5) How do you stand out from the competition?

He explained “we don’t do the scheduling. We don’t do time tracking. We don’t do any of that stuff. What we’ll do is help you before, during, and after the meeting. So before the meeting, we make sure that everybody shows up to a meeting, is prepared, and has an agenda, we make sure that like your agendas are awesome. We have amazing templates and workflows that you can borrow from sort of other companies. Then once you have your meeting, we make sure you’re taking collaborative notes during the meeting, and everybody’s active and participating. After the meeting, we ensure that everybody’s got their action items that are being tracked. The first thing that you do at the beginning of the meeting is to talk about the action items to make sure that everybody’s held accountable. Then, we help you manage those action items. So now you’re going to a lot of different meetings. You’ve got all these action items, how do you track those? How do you manage those? How do you complete those? Um, and then we integrate with all your different tools.

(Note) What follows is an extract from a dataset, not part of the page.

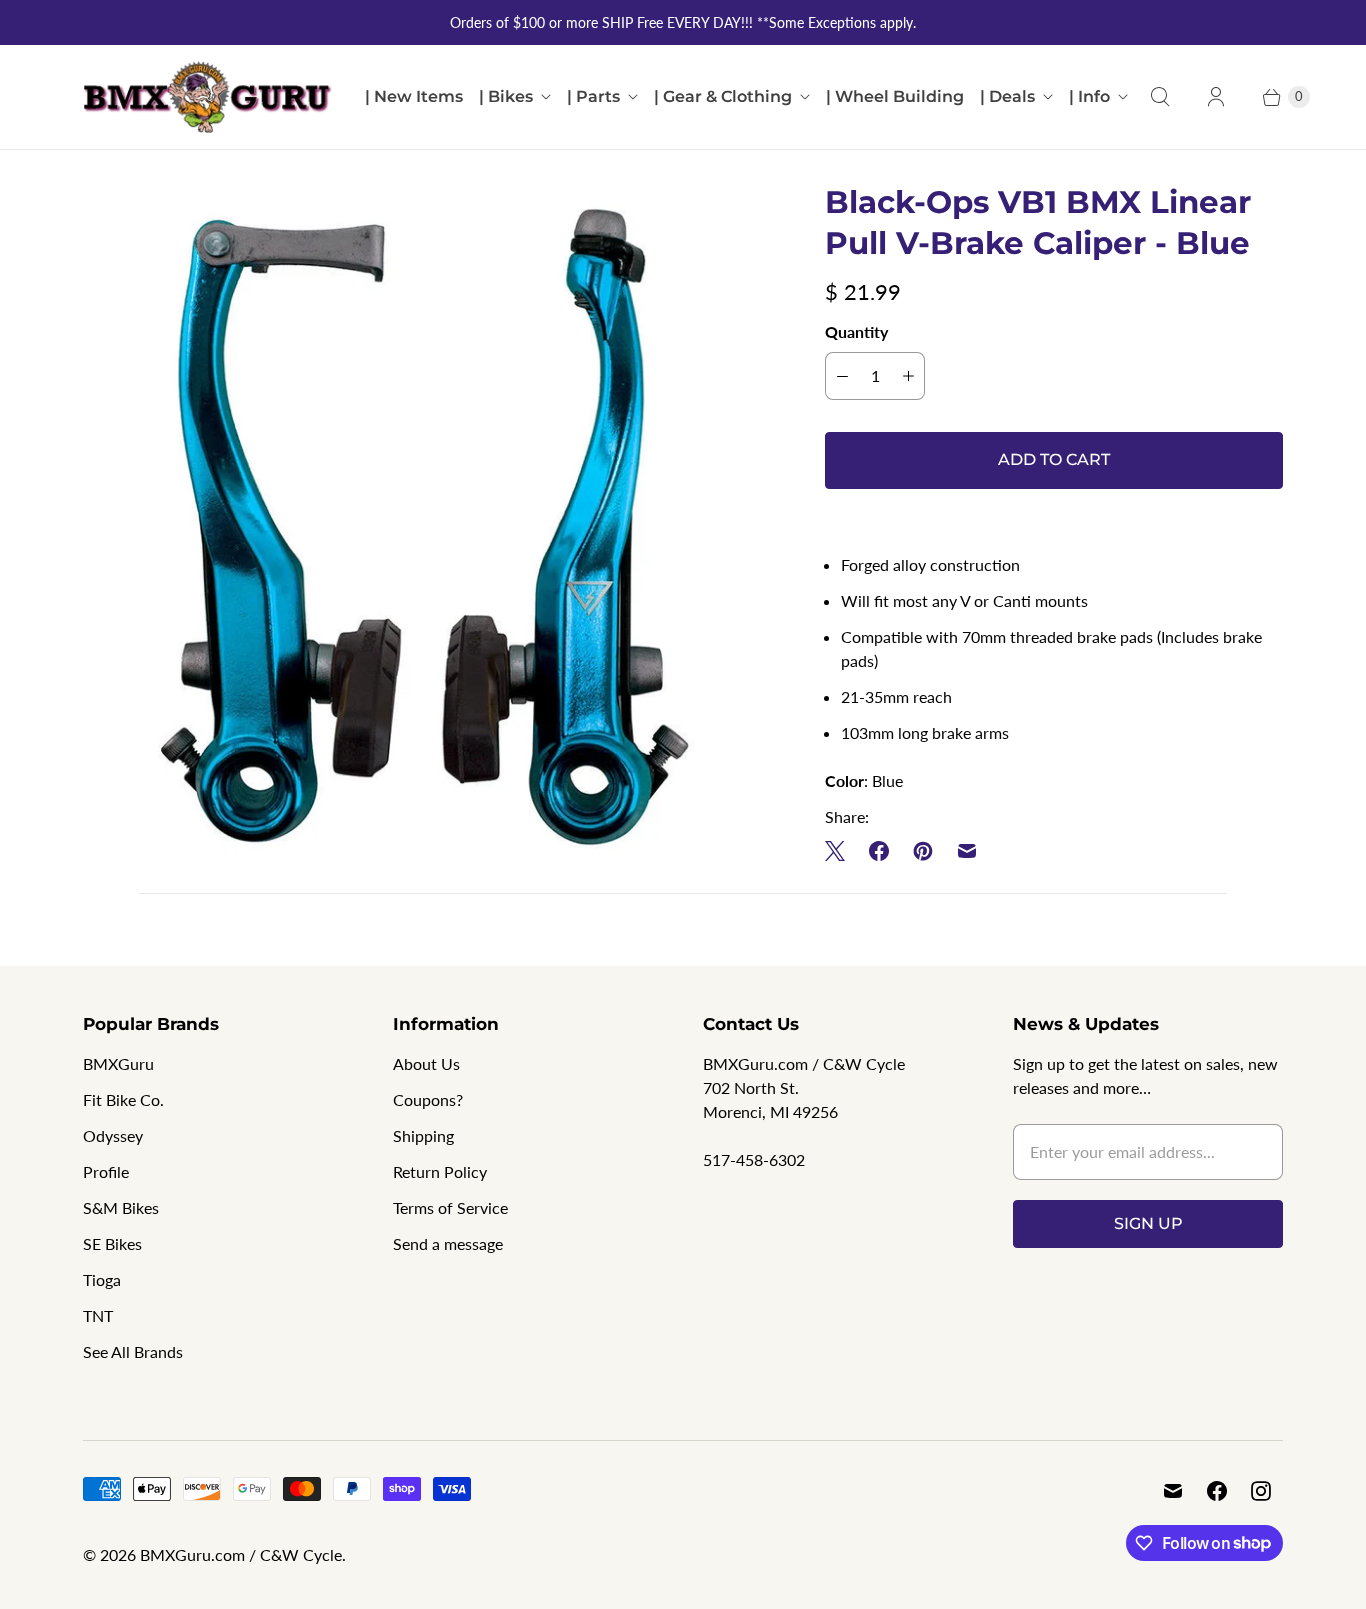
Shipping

So we integrate with things like Asana, Jira, and Slack, and we’re just about to release it for Microsoft Teams, and we have the Zoom and Google Meet, and all these different things too. So again, like Fellow doesn’t kind of live in isolation. It connects to all the tools that you currently use.

For us, the number one competitor today is doing nothing, which is what most people are doing. They just get on a Zoom call and then it’s just chaos. Everybody’s kind of taking notes in a different place, and then we come back and we wonder why we all have different impressions of what really happened. Then, the second class of competitors is people using generic tools like Google Docs, Dropbox Paper, Notion, or something like that to manage meetings. But we’re a purpose-built meeting tool. So we’re going to do that better than any other tool because that’s our hundred percent focus,” he elaborated further.

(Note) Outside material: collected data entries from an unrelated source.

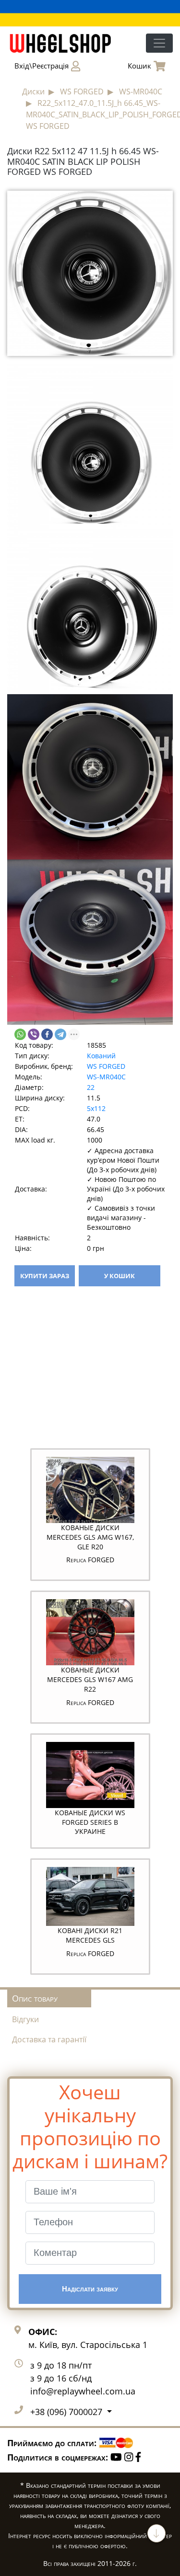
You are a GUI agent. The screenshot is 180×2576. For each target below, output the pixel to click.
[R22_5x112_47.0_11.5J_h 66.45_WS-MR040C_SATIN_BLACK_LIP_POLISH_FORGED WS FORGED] (90, 272)
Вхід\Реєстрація (41, 65)
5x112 (96, 1108)
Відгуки (25, 2019)
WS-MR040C (106, 1076)
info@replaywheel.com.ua (82, 2391)
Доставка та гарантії (49, 2039)
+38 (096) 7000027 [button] (67, 2411)
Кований (101, 1055)
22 (91, 1087)
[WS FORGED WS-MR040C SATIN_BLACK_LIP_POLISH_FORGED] (90, 445)
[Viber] (33, 1034)
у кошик (119, 1275)
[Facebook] (47, 1034)
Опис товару (35, 1998)
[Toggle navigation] (159, 43)
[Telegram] (60, 1034)
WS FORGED (106, 1066)
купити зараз (44, 1275)
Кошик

6) What’s your go-to marketing strategy to reach out to potential users?

He said that “we do a lot; we want to be the thought leaders in the world on managing teams. So we publish amazing content on our blog. In addition to that, we have a newsletter called the Manager TL;DR newsletter. It’s wildly popular, and I call it one of the internet’s best-kept secrets. Every two weeks, we summarize the best there is on the internet in management content. We read it, we summarize it and we send it to your inbox. We also have a YouTube channel, and we post a lot of great management, educational content. We have a podcast that’s been a huge success. It’s called the Supermanagers podcast, and we’ve had amazing guests. When we started that, it was an idea and people have been so helpful, it’s kind of like the tide is turning and everybody’s coming to us to want to be on the show. We run manager chats on Twitter. We run AMA with famous authors or thought leaders. We do launch events, we do a lot of things. So it’s all about thought leadership around management and managing teams and running meetings.

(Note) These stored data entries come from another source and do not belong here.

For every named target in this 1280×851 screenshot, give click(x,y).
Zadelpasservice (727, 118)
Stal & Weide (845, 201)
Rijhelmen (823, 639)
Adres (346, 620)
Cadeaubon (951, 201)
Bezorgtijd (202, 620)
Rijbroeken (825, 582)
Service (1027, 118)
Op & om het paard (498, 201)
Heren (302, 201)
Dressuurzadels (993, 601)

7) How has the ongoing pandemic affected – in terms of business, strategy or otherwise?

Mr Mirzaee shared “as a company that uses Fellow, we had no problem going remote. Again, like we think that this kind of accelerates the need for Fellow. Zoom is great. Zoom plus Fellow is amazing. Google Meet is great, but Google Meet plus Fellow is incredible. And now that everybody’s on these meetings, the use of a product like Fellow is more important than ever. We used to have this objection from people when we used to show them Fellow and they’d say this assumes that everybody is going to have a laptop, and everybody’s going to walk into a meeting and they’re going to have this thing open at the same time. Is that what you want? Do you want staring at their screens or do you want them looking at each other? That objection in itself has completely gone away. The world has really started to favor what we’re doing and we’re very excited about it.

8) What are your favorite SaaS products out there?

He mentioned that “we use Slack, we use Figma in the design team, we use Jira for our development staff, we use tools like Canva for some marketing work. These are the top tools that I can think of. I also like the whole Atlassian suite; we use Confluence and so forth.